1. ## congruence

Recall that 3/k if and only if there exist nEz at k=3n. Let a and b be integers.

Define (equal sign with three bars and subscript 3) as a(equal sign with three bars and subscript 3) b if and only if 3/(a-b)

Prove the fallowing

Let [0]={xEz: 0 (equal sign with three bars and subscript 3) x}
[1]={xEz: 1(equal sign with three bars and subscript 3)x}
[2]={xEz: 2(equal sign with three bars and subscript 3)x}

Part B is

Show that the sets [0] [1] [2] partition Z

2. Originally Posted by xomichelleybelly
Recall that 3/k if and only if there exist nEz at k=3n. Let a and b be integers.
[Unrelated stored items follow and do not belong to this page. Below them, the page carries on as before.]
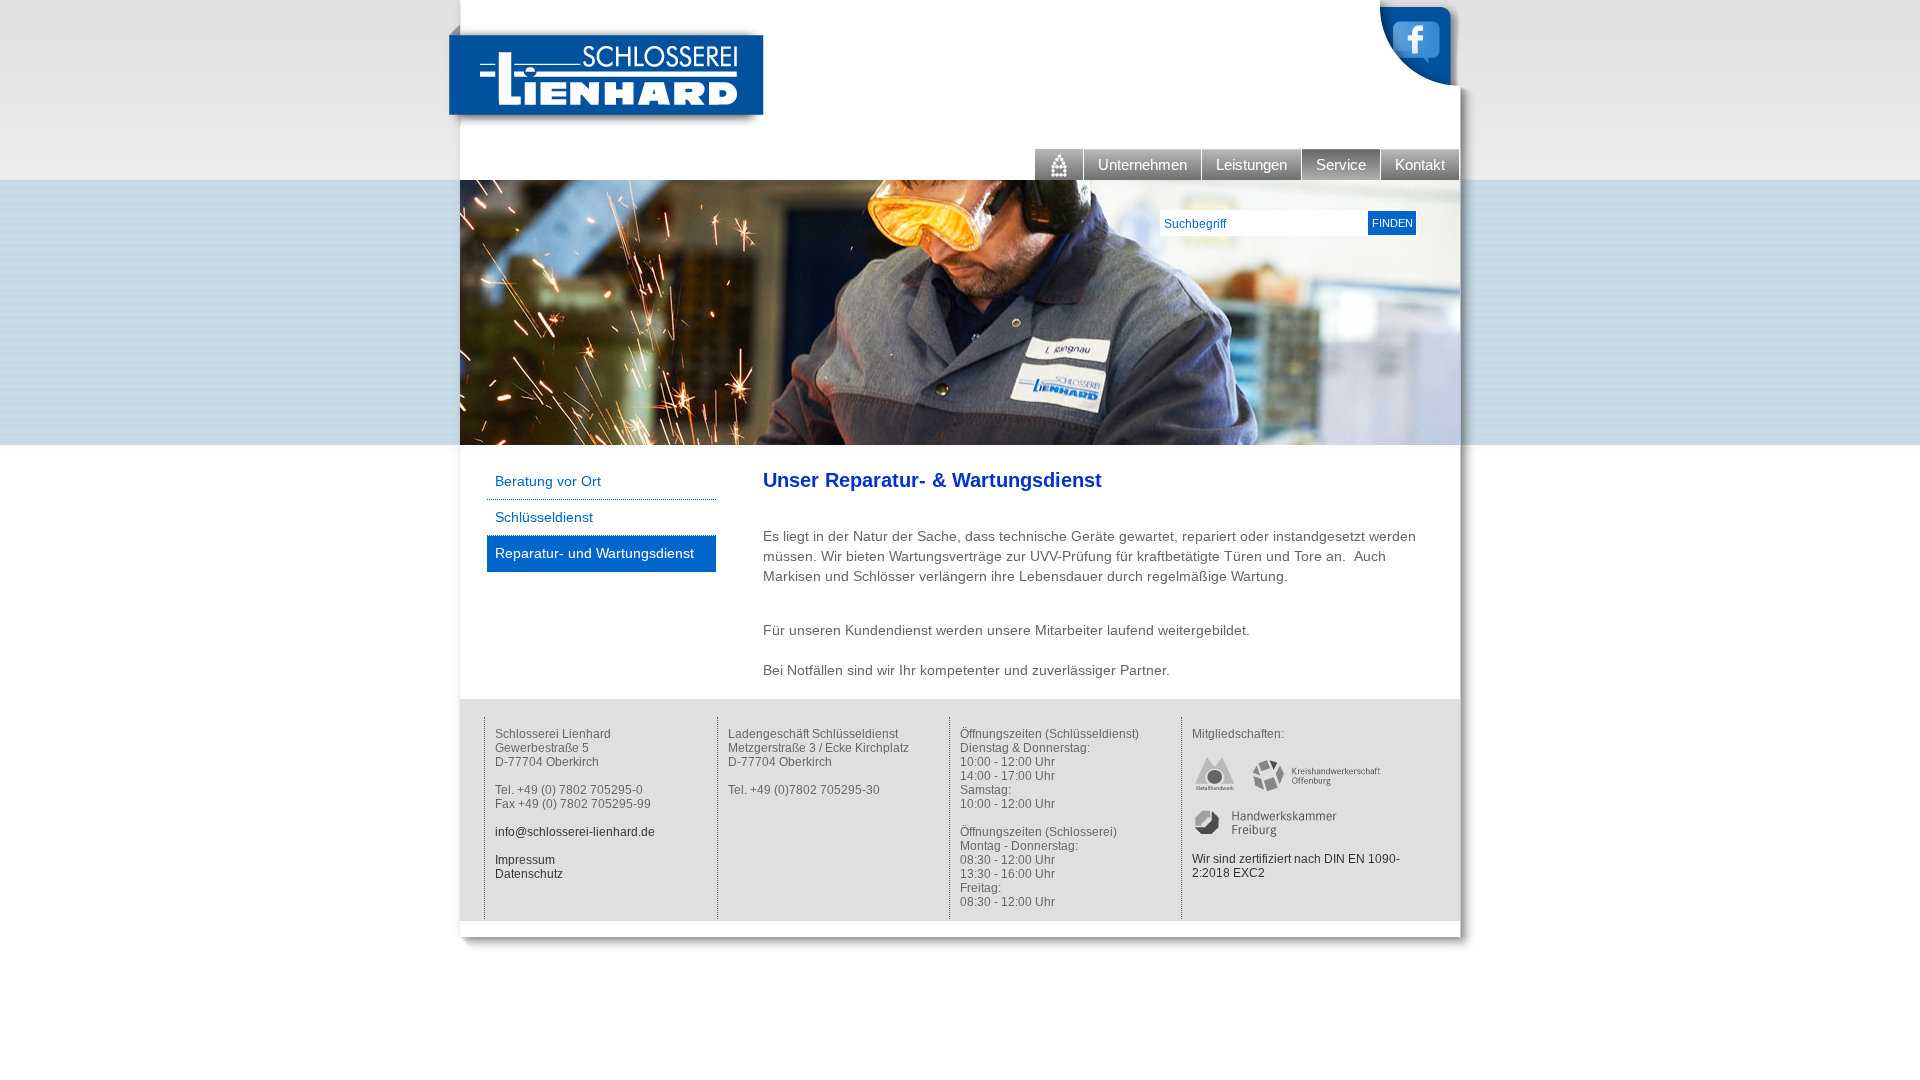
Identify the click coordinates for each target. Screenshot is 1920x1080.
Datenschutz (529, 874)
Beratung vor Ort (548, 481)
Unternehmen (1142, 164)
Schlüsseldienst (544, 517)
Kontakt (1420, 164)
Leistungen (1251, 164)
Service (1341, 164)
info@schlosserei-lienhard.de (575, 832)
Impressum (525, 860)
Define (equal sign with three bars and subscript 3) as a(equal sign with three bars and subscript 3) b if and only if 3/(a-b)

Prove the fallowing

Let [0]={xEz: 0 (equal sign with three bars and subscript 3) x}
[1]={xEz: 1(equal sign with three bars and subscript 3)x}
[2]={xEz: 2(equal sign with three bars and subscript 3)x}

Part B is

Show that the sets [0] [1] [2] partition Z
to start you off. as the definition tells us. $a \equiv _n b$ means $n \mid (b - a)$, which means $b - a = nk$ for some $k \in \mathbb{Z}$.

Thus, $[0] = \{ x : x = 3k \mbox{ for }k \in \mathbb{Z} \}$ $= \{ \mbox{ all multiples of 3} \} = \{ \cdots , -6, -3, 0, 3, 6, \cdots \}$

do the others. why do these partition $\mathbb{Z}$? how can we express any integer in terms of 3 times something, plus a remainder perhaps?